I started by identifying the critical skills I believed would serve me best for the next reinvention. Skill that I believed would power me through the forthcoming challenges. This process wasn’t an exact science, it was based on what I knew about the next challenge at that moment. I would do a little research and decide on 2 or 3 skills I would need to develop. Then I would search for the right teachers for that chapter or reinvention. Ideally, I hoped to find people teaching those skills.
I didn’t always select the best teachers for the moment, but I always had several made a difference. I enjoyed my temporary obsessions or love affairs with them.
The Most Important Skill I Ever Invested In
In 2008, I selected a skill that I believed in that moment would eventually give me an unfair advantage in everything that I would do. That skill was coaching.
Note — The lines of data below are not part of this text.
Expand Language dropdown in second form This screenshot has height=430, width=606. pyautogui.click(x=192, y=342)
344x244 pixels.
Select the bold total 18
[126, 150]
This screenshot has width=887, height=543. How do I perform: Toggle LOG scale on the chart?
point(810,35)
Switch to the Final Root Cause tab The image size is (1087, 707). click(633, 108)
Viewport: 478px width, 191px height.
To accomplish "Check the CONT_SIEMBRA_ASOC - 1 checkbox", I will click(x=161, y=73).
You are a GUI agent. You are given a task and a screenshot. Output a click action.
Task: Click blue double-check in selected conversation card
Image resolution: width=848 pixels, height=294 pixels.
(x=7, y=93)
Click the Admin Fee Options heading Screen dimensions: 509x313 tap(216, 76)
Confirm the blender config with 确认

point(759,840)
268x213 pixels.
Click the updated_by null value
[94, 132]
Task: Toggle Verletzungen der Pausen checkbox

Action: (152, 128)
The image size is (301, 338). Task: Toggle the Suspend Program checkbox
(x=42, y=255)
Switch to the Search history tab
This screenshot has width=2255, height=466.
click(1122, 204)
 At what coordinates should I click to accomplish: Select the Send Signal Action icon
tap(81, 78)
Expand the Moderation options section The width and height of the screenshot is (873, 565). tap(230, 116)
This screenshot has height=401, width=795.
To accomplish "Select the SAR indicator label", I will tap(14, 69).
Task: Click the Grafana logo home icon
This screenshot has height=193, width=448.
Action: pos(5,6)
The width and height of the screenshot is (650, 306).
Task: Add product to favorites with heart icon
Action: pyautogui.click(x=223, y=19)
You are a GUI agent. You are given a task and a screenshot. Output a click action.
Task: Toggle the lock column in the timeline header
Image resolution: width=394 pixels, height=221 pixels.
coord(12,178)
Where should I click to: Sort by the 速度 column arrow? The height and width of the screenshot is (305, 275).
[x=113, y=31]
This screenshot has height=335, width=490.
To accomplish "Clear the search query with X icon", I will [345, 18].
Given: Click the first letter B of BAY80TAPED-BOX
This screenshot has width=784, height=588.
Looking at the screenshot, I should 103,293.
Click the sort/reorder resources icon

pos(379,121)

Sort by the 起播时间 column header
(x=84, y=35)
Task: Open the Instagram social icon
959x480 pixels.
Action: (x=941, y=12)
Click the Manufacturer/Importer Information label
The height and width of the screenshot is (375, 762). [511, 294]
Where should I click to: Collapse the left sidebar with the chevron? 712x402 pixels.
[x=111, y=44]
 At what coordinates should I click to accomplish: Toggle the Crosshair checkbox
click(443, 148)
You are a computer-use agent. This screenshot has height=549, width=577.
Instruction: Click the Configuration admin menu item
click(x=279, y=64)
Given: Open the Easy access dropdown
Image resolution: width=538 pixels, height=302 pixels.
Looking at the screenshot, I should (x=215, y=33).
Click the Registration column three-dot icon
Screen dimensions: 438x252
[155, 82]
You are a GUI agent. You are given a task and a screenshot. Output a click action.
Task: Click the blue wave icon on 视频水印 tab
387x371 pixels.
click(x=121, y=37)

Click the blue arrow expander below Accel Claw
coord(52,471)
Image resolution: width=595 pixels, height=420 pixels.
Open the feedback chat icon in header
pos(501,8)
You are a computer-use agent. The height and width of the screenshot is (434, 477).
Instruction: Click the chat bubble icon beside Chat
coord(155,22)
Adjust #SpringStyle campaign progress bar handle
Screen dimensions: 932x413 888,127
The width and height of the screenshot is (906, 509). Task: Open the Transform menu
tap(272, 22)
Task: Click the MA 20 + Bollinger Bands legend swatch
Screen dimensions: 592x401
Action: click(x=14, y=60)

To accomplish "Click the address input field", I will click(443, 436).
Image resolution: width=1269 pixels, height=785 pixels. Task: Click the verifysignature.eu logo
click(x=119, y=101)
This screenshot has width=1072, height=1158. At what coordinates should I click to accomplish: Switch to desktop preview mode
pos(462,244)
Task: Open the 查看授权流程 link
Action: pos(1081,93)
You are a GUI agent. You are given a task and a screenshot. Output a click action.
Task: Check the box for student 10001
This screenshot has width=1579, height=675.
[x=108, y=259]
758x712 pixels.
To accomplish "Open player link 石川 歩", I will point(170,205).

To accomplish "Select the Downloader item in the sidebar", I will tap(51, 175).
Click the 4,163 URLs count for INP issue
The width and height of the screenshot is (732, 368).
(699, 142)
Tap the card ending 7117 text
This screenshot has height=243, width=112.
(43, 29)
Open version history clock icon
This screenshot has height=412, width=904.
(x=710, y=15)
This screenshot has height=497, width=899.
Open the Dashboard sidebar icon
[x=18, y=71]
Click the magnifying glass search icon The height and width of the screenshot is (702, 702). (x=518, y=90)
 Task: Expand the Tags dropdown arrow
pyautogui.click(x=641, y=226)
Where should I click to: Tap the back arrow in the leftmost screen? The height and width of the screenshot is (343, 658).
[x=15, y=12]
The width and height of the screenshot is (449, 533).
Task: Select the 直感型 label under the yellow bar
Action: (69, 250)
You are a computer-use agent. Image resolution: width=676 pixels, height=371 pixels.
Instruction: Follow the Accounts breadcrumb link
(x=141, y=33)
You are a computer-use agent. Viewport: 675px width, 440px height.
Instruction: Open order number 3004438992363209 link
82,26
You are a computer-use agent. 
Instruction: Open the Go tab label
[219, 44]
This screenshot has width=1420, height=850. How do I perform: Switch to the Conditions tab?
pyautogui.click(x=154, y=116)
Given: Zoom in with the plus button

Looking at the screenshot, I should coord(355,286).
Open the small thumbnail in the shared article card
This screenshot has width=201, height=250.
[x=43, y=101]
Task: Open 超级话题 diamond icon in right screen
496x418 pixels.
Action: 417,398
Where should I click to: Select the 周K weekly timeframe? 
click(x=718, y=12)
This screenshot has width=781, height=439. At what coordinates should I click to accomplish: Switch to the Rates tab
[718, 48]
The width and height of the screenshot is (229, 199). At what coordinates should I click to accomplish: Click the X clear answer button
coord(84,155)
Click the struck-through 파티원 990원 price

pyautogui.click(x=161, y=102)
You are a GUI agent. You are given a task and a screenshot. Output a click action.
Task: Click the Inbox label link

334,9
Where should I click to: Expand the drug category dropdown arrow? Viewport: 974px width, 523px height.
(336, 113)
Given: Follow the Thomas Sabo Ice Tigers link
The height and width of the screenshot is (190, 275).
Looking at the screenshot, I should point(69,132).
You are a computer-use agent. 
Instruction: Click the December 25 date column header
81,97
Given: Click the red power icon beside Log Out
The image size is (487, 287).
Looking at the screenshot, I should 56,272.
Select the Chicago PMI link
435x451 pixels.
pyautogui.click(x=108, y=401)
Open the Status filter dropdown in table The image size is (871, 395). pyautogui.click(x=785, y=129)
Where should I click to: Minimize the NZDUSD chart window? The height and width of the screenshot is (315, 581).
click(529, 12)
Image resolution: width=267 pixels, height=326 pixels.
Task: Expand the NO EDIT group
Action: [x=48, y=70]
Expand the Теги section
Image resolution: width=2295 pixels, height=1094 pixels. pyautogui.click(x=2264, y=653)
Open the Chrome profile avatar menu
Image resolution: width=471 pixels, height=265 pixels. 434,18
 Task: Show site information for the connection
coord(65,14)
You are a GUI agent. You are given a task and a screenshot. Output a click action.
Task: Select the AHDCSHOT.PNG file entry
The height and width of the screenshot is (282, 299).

This experience taught me that having one standout, non-traditional skill can make a world of difference for decades. By non-traditional, I mean that in math education, no one was talking about executive coaching skills. However, I thought that coaching could be applied to teaching and potentially have a significant impact. So I obsessed over this and decided to pursue an entire masters in psychology on the topic of coaching. I suppose I doubled-down on psychology and coaching as a potentially critical and game changing skill for teaching and learning.
Skill I’m Focusing On For the Next Chapter
Currently, I’m working to build new skills in creative workflows, writing, synthesizing ideas, automation, and distribution of the work I produce. Of those skills, it’s automation that I think will be the skill that changes the game for me. I believe automation and systems will help me create an ever-flowing pipeline of value in all formats: articles, podcasts, videos, webinars, courses, talks, etc.
The guiding and driving goal for all of these skills is the hope that this will allow me to focus each day on learning, thinking, writing, and connecting with people. This is ultimately how I want to spend my days. Some of my new teachers spend a lot of their days this way thanks to automation and systems.
And when I finish learning those skills, I’ll find 2 or 3 more that will help me succeed in the next chapter of my life.